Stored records
● ● ● ●

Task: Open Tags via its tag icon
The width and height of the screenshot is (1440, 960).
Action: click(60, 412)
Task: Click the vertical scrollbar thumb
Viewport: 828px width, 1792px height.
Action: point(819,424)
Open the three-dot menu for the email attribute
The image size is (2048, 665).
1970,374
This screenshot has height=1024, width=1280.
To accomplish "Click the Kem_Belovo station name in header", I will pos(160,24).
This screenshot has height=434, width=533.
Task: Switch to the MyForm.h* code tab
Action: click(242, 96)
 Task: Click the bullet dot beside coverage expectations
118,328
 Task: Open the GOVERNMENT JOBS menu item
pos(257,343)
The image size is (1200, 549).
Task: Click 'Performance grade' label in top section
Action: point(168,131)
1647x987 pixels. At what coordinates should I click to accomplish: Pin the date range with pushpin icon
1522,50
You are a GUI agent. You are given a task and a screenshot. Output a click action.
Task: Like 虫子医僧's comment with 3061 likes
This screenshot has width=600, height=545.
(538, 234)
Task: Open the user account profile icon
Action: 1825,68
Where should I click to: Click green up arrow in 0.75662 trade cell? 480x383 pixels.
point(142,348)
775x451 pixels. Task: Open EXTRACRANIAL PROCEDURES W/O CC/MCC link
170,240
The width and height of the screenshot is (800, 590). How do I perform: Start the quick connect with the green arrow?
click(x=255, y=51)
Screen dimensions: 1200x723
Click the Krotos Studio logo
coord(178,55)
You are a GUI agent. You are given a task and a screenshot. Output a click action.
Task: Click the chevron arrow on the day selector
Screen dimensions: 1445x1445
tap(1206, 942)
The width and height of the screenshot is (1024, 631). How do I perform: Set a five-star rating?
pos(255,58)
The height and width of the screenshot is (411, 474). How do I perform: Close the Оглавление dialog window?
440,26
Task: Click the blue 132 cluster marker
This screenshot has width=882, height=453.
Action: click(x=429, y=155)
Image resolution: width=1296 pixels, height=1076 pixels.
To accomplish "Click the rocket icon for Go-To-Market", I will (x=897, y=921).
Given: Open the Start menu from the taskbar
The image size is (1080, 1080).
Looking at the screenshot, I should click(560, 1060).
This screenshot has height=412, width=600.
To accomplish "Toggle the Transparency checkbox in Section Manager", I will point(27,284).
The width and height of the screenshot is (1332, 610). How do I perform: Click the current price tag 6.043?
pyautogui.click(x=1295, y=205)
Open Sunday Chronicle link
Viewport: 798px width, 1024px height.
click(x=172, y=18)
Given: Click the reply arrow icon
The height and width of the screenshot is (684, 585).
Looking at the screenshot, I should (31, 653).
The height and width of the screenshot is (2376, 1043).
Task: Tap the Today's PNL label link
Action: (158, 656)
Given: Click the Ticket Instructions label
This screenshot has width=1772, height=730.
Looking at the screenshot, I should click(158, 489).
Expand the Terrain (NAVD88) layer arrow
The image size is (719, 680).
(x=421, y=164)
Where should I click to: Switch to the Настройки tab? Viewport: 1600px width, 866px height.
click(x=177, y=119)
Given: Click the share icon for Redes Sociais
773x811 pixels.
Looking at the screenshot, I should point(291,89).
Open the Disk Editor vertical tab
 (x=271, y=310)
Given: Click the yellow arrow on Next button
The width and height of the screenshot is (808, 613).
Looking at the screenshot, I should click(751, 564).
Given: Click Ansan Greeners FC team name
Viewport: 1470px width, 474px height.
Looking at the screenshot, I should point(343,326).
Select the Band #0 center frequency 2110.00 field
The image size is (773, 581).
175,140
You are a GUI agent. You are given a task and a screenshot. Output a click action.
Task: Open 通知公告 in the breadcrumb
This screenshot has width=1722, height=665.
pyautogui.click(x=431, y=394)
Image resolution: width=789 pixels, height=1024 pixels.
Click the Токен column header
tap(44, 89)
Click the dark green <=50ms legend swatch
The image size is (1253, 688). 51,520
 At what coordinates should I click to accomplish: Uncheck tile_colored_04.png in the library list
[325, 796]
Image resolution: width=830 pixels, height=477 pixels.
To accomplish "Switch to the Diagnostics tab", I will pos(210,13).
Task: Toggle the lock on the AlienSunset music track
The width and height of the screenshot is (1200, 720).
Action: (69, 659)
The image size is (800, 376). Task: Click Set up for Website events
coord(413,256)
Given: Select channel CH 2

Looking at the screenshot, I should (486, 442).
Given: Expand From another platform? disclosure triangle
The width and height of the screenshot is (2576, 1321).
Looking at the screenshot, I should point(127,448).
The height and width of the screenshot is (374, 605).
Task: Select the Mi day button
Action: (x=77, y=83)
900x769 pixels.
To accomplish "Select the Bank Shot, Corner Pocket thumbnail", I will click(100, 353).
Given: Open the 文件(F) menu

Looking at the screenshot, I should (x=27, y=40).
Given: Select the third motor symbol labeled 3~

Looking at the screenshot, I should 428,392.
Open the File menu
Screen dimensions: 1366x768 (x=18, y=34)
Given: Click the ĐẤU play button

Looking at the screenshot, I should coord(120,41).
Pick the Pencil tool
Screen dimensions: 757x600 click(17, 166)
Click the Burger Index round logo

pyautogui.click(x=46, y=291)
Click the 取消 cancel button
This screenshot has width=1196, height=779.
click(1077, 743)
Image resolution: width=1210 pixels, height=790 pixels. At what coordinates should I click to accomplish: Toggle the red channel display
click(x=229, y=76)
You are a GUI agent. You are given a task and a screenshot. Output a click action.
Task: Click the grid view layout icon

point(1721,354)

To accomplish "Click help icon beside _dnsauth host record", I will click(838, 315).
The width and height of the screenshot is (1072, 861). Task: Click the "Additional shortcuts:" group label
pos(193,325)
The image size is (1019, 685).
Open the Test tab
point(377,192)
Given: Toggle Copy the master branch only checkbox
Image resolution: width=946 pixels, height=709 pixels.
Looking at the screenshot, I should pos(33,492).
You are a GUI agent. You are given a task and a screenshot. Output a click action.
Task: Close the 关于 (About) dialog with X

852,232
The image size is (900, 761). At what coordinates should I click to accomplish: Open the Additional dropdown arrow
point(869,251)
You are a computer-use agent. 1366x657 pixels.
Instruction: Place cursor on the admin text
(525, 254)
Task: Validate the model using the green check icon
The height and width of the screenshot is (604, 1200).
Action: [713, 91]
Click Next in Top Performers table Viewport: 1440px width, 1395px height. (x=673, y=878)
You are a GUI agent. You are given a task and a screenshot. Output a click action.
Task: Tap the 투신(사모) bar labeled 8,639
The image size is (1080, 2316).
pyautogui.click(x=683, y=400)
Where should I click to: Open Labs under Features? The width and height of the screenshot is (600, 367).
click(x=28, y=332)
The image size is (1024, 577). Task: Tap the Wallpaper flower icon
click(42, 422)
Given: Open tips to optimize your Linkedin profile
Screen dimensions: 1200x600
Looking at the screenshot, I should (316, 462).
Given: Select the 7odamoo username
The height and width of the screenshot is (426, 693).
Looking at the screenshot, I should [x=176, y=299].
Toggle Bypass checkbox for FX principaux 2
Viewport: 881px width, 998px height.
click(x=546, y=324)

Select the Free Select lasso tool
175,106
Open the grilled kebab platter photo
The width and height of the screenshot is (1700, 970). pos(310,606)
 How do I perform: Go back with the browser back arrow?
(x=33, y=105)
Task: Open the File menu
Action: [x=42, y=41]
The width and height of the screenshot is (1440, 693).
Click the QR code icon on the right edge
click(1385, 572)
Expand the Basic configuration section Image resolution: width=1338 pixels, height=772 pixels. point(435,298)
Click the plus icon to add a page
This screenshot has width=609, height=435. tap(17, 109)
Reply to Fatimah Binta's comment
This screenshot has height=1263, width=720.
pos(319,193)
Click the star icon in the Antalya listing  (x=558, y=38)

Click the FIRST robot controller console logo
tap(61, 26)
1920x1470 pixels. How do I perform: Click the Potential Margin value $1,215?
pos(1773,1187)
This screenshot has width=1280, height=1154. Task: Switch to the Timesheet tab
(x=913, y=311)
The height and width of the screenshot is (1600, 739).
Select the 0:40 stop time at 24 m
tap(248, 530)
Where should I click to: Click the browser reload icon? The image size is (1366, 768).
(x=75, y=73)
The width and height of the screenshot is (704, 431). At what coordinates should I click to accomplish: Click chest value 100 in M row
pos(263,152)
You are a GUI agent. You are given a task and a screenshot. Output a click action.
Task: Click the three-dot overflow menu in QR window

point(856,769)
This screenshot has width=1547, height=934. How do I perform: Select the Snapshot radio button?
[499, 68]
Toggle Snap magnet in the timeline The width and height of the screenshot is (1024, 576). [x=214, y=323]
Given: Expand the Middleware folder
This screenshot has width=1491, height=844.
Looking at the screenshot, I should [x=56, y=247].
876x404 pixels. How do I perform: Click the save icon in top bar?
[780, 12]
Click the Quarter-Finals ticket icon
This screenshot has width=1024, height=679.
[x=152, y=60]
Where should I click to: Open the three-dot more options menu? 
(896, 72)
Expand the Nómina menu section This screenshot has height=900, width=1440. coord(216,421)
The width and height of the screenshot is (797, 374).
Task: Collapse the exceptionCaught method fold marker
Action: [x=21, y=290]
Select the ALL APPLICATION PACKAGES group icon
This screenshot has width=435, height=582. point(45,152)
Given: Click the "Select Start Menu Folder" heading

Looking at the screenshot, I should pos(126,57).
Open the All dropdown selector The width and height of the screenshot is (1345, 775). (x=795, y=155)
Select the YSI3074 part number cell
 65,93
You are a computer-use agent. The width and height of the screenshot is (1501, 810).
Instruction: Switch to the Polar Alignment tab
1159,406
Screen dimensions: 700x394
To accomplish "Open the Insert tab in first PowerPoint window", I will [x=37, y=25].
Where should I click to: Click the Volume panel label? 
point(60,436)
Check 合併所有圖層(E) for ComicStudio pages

● ● ● ●

EXERCISE DESCRIPTION = Find the lines in the records that contain the word "computer", then copy every one of them.

OUTPUT =
You are a computer-use agent. 1366x657 pixels.
You are a computer-use agent. The width and height of the screenshot is (1501, 810).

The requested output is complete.